Avenir professionnel : FO fustige le projet de loi

Cet article provient du site du syndicat de salariés FO.

Les députés examinent à partir du 11 juin 2018 le projet de loi « avenir professionnel ». Ce texte de 66 articles réforme en profondeur la formation professionnelle, l’Assurance chômage et l’apprentissage. Et pour FO, il n’a rien du caractère protecteur mis en avant par le gouvernement, bien au contraire. 

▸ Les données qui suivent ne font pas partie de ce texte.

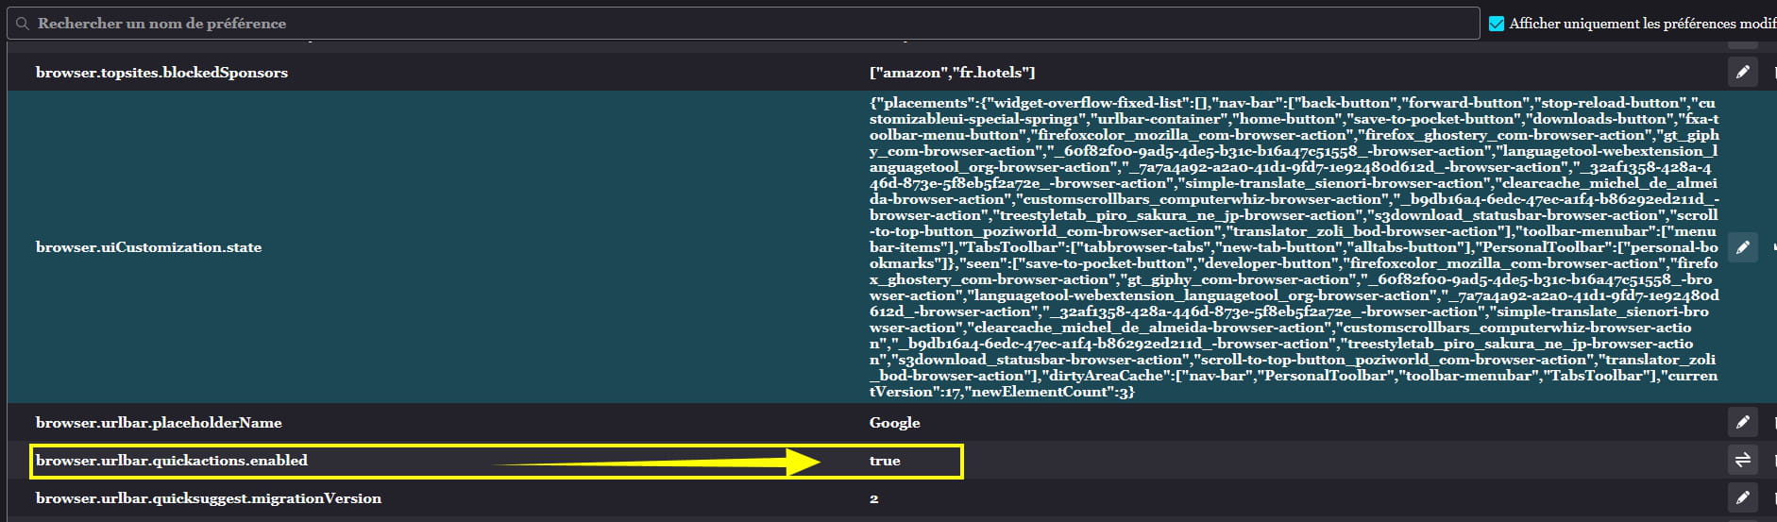Click the ["amazon","fr.hotels"] value
Screen dimensions: 1777x522
952,73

Le projet de loi pour la liberté de choisir son avenir professionnel, présenté le 27 avril 2018, en conseil des ministres, arrive ce 11 juin en première lecture à l’Assemblée nationale. Particulièrement large dans son champ d’application, il réforme en profondeur l’Assurance chômage et la formation professionnelle ainsi que l’apprentissage. Il traite également de l’égalité professionnelle et de l’emploi des travailleurs handicapés. 

Le gouvernement présente ce deuxième volet de son chantier social comme une contrepartie aux ordonnances Macron de 2017, censée apporter plus de sécurité et de protection pour les salariés. Il n’en est rien selon FO. 

Dans sa philosophie, ce projet de loi revient à une septième ordonnance, avait réagi le secrétaire général de FO pascal Pavageau sur Sud Radio le 29 mai. Sur la formation professionnelle et l’assurance chômage, on nous a expliqué en début de quinquennat qu’il allait y avoir des volets dits flexibilité pour les patrons et un volet sécurité. Or ce texte n’est pas un volet sécurité, il reste dans la même philosophie de flexibilité. Il reproche également à Emmanuel Macron sa logique d’individualisation. 

Monétisation et individualisation de la formation professionnelle 

Le compte personnel de formation (CPF) ne sera plus alimenté en heures mais en euros. Pour les salariés en CDI à temps plein ou à mi-temps, il sera crédité de 500 euros par an, avec un plafond fixé à 5 000 euros. Pour les CDD, l’alimentation sera proportionnelle au temps de travail. Pour les personnes peu ou pas qualifiées, le crédit sera de 800 euros par an. 

Ces abondements sont insuffisants pour FO. Il faudrait un droit annuel de 1250 à 1 500 euros et un plafond de 8 000 ou 9 000 euros pour permettre des formations longues et certifiantes, explique Michel Beaugas, secrétaire confédéral FO chargé de l’emploi. De même FO s’inquiète d’une perte de droits avec la fixation d’un montant unique pour tous. Michel Beaugas redoute aussi un risque d’inflation du coût des formations, réduisant ainsi l’accès à la formation professionnelle. 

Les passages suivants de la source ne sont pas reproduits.